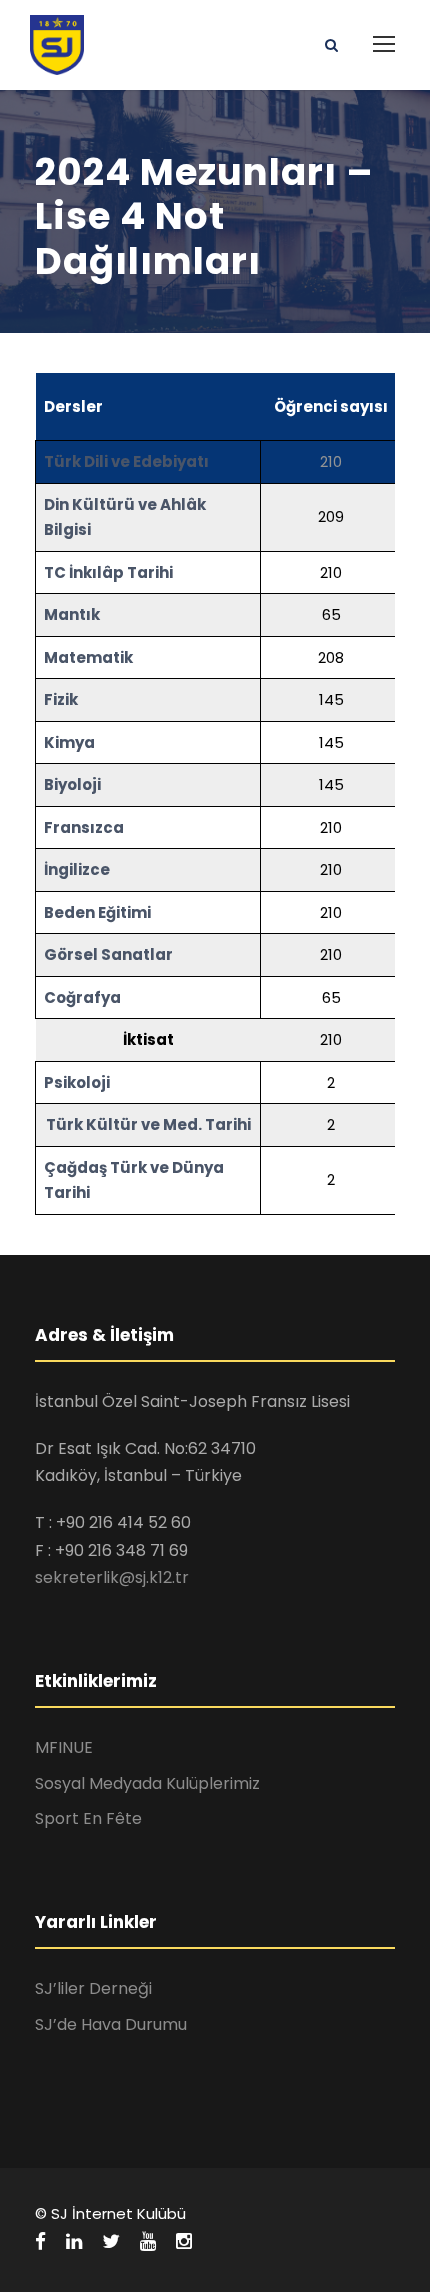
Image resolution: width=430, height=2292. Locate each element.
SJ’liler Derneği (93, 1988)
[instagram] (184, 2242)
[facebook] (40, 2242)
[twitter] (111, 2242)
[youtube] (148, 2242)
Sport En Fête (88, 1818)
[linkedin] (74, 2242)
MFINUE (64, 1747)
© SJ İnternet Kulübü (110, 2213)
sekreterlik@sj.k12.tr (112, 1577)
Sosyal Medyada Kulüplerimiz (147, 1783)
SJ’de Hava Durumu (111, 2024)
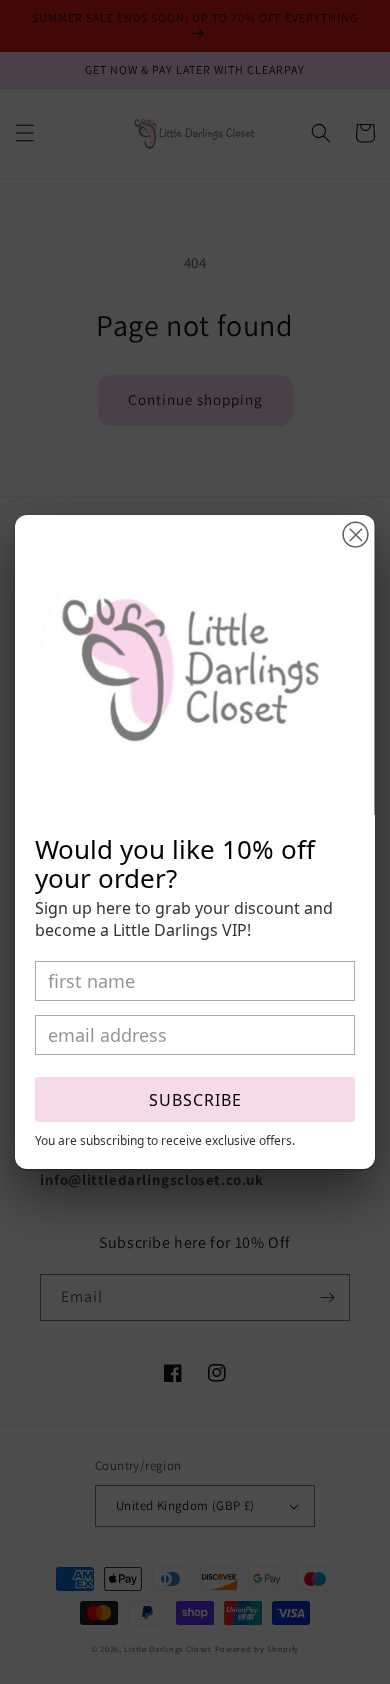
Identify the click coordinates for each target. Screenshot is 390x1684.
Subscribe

* * *

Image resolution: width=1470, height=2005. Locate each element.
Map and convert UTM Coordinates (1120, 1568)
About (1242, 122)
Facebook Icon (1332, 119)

== Requirement ==
Look through the listing above and copy each line with the word "width" in it.

== Written response ==
Image resolution: width=430, height=2292. Locate each element.
Image resolution: width=1470, height=2005. Locate each element.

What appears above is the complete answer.